To examine the effects of pelvic floor physical therapy treatment in men suffering from PE and ED.
We searched Google Scholar, PubMed, Medline, PEDro databases from inception till January 2020 applying the following keywords: pelvic floor, erectile dysfunction, impotence, physiotherapy, exercises, rehabilitation, and pelvic floor muscle exercises.
The review included 37 papers reporting on PE and ED, of which 5 were randomized controlled trials, 2 meta-analyses, and 4 observational studies. Pelvic floor physical therapy treatment included education and rehabilitation.

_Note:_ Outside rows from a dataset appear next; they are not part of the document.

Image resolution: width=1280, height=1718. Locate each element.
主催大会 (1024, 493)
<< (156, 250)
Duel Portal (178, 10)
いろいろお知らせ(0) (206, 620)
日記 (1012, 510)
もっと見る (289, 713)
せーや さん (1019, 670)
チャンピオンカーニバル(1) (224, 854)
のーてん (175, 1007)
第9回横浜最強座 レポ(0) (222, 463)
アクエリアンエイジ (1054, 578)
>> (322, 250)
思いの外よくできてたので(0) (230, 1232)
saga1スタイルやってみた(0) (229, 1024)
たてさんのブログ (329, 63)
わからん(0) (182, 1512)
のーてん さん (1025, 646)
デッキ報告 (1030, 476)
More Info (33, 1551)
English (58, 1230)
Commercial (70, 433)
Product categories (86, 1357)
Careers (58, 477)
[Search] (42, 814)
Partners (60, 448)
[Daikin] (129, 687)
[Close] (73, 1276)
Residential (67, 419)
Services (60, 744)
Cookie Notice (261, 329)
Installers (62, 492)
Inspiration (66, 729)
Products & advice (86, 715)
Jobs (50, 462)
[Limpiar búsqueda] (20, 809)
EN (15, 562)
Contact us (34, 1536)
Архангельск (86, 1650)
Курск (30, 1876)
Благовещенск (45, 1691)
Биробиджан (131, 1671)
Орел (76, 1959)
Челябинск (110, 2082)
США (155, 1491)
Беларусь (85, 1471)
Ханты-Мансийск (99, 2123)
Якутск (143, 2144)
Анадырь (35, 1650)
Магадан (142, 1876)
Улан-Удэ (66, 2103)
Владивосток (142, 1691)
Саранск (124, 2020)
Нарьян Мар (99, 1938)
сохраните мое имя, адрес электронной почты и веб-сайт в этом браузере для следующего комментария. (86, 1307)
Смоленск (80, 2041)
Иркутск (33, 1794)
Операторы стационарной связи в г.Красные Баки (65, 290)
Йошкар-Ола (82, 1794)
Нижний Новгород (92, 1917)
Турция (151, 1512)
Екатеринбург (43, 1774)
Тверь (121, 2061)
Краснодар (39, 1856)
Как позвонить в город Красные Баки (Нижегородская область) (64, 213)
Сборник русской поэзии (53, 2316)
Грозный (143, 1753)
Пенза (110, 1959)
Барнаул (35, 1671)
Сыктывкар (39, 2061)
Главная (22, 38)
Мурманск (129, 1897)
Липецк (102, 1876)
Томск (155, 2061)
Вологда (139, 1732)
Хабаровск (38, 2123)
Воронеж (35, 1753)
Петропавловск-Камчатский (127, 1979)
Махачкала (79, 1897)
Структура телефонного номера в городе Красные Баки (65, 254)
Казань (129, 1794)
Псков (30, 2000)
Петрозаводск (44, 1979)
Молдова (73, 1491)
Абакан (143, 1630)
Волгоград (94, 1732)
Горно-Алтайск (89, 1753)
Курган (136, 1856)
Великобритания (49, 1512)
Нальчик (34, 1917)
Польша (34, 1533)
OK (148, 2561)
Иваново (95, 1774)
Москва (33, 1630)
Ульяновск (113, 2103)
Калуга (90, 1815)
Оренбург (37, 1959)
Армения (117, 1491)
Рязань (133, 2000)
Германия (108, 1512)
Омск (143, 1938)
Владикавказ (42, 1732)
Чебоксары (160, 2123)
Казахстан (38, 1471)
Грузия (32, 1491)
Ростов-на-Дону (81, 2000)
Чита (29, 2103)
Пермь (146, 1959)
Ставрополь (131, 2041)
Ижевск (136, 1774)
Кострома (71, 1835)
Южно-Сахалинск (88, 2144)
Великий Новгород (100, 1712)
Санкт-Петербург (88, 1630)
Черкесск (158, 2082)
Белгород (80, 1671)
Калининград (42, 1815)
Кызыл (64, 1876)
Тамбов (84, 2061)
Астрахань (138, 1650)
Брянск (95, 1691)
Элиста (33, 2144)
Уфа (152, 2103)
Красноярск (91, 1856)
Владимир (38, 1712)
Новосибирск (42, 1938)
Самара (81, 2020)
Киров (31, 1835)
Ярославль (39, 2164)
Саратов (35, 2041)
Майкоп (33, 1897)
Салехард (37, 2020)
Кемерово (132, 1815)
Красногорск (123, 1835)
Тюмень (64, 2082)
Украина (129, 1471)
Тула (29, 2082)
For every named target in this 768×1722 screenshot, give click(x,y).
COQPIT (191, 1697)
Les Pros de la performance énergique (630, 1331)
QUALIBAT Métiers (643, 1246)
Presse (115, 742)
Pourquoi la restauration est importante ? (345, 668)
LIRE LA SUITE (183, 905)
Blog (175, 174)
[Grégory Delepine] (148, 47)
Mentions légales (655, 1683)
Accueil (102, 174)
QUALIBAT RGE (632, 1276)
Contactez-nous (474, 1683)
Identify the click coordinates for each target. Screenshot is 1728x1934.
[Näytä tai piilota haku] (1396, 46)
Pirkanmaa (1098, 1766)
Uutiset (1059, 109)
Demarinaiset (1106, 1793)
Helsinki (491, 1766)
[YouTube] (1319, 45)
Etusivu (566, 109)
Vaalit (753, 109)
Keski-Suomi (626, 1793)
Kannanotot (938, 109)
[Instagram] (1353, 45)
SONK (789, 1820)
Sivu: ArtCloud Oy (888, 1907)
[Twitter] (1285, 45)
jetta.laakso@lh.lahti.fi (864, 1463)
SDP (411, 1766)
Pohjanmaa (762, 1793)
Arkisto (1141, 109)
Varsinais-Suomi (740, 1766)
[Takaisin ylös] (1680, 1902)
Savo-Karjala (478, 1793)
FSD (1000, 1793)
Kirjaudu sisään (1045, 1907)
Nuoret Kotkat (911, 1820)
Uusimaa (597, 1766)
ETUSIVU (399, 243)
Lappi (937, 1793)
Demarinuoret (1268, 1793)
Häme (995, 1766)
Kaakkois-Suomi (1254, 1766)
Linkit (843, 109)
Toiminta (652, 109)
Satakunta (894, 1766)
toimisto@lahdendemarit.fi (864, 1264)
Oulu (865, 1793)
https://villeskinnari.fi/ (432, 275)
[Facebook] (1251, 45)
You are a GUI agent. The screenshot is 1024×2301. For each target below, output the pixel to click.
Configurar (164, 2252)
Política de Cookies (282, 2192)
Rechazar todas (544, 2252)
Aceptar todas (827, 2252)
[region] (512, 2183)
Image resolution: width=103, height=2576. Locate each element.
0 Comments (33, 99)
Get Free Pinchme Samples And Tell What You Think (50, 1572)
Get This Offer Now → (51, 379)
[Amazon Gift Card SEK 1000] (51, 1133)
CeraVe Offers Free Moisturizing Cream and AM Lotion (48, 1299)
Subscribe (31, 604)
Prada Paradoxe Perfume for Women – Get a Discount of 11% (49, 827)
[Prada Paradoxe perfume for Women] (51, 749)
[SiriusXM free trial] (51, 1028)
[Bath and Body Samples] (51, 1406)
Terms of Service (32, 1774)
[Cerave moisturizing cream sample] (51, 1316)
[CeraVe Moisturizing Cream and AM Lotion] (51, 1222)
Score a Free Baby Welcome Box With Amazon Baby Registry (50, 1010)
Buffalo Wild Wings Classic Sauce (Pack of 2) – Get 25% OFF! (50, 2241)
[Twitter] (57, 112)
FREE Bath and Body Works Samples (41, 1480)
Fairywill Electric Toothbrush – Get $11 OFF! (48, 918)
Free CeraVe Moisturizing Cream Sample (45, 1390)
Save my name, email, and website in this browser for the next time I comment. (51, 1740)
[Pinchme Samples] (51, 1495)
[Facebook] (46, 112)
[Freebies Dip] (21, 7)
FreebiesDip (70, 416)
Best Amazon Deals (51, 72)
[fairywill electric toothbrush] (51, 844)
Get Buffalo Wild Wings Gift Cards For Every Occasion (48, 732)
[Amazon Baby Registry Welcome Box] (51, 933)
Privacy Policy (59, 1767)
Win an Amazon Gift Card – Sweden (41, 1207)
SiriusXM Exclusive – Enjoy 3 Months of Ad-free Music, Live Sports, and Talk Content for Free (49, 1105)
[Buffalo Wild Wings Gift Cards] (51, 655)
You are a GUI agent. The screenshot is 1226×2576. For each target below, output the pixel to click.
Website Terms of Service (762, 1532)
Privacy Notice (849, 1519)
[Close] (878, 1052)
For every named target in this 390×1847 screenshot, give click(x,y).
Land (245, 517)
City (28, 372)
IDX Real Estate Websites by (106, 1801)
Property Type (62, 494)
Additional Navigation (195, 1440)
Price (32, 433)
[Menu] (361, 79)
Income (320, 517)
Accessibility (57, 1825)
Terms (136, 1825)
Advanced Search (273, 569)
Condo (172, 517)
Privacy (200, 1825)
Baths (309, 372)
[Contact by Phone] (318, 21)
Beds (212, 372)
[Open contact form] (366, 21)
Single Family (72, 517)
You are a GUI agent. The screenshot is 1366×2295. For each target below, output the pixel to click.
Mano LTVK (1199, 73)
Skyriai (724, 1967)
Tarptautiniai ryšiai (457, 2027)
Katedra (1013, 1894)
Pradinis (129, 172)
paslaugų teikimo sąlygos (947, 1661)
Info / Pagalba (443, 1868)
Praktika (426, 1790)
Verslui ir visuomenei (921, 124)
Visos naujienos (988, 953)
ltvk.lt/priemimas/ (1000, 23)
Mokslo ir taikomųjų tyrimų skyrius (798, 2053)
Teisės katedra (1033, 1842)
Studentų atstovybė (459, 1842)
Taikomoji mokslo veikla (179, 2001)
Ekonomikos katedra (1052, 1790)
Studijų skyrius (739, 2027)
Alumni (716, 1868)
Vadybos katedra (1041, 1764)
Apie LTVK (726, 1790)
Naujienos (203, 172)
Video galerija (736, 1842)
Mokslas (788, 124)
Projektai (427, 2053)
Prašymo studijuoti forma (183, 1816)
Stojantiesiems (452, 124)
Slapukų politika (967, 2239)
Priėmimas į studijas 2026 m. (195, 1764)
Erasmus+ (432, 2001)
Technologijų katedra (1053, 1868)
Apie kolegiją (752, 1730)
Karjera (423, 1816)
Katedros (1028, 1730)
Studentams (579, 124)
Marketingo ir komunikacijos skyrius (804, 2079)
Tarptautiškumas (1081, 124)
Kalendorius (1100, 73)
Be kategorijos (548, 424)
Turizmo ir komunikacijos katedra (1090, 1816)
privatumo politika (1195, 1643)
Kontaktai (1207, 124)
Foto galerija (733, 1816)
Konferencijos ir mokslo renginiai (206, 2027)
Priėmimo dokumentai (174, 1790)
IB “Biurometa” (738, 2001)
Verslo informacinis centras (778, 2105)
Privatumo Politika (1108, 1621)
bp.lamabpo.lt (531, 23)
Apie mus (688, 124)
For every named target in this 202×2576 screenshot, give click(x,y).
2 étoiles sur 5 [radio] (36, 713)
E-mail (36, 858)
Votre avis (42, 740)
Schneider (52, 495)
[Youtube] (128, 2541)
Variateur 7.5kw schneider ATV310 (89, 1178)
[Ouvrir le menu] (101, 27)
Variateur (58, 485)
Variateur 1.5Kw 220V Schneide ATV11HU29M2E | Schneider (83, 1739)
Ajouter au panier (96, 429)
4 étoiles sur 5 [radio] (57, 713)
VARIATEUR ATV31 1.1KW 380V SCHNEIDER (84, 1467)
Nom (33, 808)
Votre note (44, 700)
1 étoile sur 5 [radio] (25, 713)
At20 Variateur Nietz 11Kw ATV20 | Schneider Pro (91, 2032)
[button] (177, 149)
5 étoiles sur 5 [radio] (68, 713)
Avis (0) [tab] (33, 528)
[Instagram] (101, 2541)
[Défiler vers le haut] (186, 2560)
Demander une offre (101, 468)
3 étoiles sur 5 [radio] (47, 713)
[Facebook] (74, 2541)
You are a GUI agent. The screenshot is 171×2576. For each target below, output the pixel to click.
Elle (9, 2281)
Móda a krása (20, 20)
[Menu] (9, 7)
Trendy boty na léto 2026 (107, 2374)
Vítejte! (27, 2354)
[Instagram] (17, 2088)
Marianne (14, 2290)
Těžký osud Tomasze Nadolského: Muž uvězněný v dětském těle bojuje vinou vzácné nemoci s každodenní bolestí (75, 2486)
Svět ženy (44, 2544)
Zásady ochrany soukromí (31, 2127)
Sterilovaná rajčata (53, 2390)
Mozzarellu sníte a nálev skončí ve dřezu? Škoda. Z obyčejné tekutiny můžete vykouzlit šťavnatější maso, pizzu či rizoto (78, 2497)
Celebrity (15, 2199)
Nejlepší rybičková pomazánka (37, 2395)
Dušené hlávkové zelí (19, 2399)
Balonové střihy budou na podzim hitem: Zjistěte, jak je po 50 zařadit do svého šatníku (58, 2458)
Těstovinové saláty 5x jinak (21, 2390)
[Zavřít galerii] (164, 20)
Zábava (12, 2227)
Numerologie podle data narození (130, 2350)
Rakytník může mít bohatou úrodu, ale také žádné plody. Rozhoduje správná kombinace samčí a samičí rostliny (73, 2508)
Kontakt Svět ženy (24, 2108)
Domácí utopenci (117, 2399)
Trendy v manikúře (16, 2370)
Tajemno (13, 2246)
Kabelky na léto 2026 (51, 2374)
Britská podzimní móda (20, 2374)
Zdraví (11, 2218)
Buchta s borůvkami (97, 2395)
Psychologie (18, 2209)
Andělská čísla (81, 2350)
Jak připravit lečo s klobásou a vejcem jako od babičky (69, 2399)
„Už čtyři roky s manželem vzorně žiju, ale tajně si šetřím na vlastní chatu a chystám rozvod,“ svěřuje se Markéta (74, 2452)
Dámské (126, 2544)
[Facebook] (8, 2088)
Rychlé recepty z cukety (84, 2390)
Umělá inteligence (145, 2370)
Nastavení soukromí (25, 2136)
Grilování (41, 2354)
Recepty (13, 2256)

The rehabilitation part encompassed manual therapy techniques that contribute to the normalization of muscle tone and improvement of muscle relaxation. Moreover, exercises, according to the patients’ clinical assessment were presented. Most of the studies reported that by strengthening the pelvic floor muscles (PFMs), ED and PE can be improved if manual physical therapy treatments are combined with PFM training.
A multifaceted approach should be chosen by physical therapists when evaluating and treating ED and PE and contending with both musculoskeletal dysfunction and behavioral contributions. It is recommended that exercises be monitored and situations involving, that is, hyperactivity/increased tone of the PFMs should be avoided. PFM training is simple, safe, and noninvasive; therefore, it should be a preferred approach in the management of ED and PE. This paper presents narrative reviews with a potential bias that systematic reviews or meta-analyses do not have, however, we strove to be all-encompassing and unbiased. There is a demand for high-quality scientific reviews examining the effectiveness of PFM training, manual therapy, and the rationale of pelvic floor physical therapy, in general, in treating individuals with PE and ED.